===== Отрывок

Его нисколько не интересовала идейная сторона выставки. Его единственной идеей было сделать так, чтобы это было красиво, интересно и современно. Обязательно современно.
Выставку открыли в помещении музея Штиглица, и она оказалась в центре внимания обеих столиц. Она сплотила молодых петербургских художников с московскими и положила начало их объединению.
Было много голосов, восторгавшихся выставкой, но немало оказалось и противников. Какой-то не особенно эрудированный журналист назвал ее «декадентской», не задумываясь над тем, что это значит, но прозвище прилипло к ней, несмотря на то, что на выставке экспонировались такие добротные реалисты, как Серов, Малявин, Левитан.
Кое-кто из сочувствовавших сначала выставке шарахнулся от нее, перепуганный кличкой, кое-кто заулюлюкал. Но Дягилева и дягилевцев это не особенно испугало, наоборот, шум, поднятый вокруг выставки, способствовал большему сплочению. Петербургский кружок Бенуа — Дягилева и московские художники заговорили о том, что их объединению необходим журнал, настоящий художественный журнал.

==========
===== Показанные данные

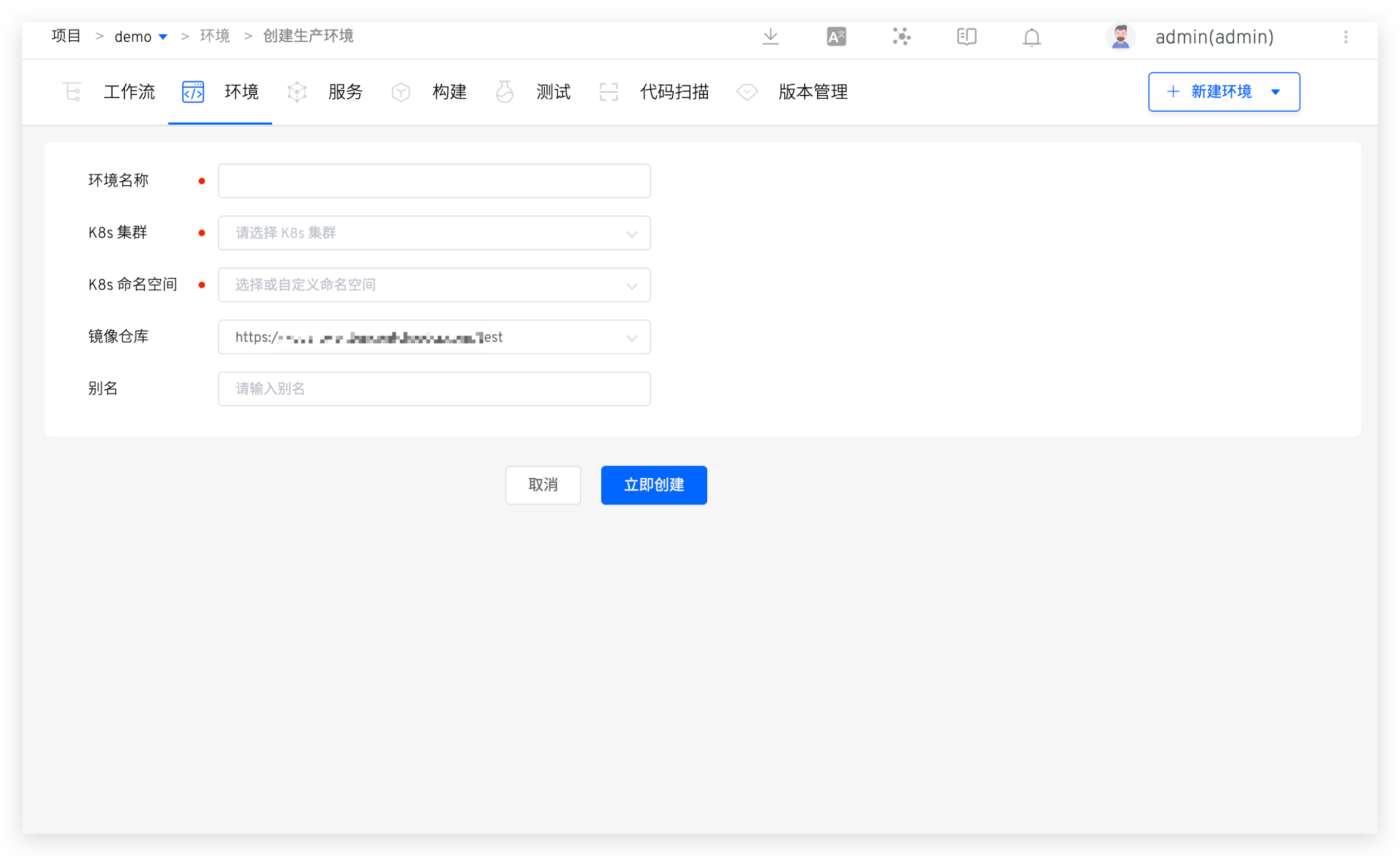Click the code scan tab icon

==========

Процитируйте отрывок о выставке в музее Штиглица целиком, не меняя ни слова.

— Ответ на задание —
Его нисколько не интересовала идейная сторона выставки. Его единственной идеей было сделать так, чтобы это было красиво, интересно и современно. Обязательно современно.
Выставку открыли в помещении музея Штиглица, и она оказалась в центре внимания обеих столиц. Она сплотила молодых петербургских художников с московскими и положила начало их объединению.
Было много голосов, восторгавшихся выставкой, но немало оказалось и противников. Какой-то не особенно эрудированный журналист назвал ее «декадентской», не задумываясь над тем, что это значит, но прозвище прилипло к ней, несмотря на то, что на выставке экспонировались такие добротные реалисты, как Серов, Малявин, Левитан.
Кое-кто из сочувствовавших сначала выставке шарахнулся от нее, перепуганный кличкой, кое-кто заулюлюкал. Но Дягилева и дягилевцев это не особенно испугало, наоборот, шум, поднятый вокруг выставки, способствовал большему сплочению. Петербургский кружок Бенуа — Дягилева и московские художники заговорили о том, что их объединению необходим журнал, настоящий художественный журнал.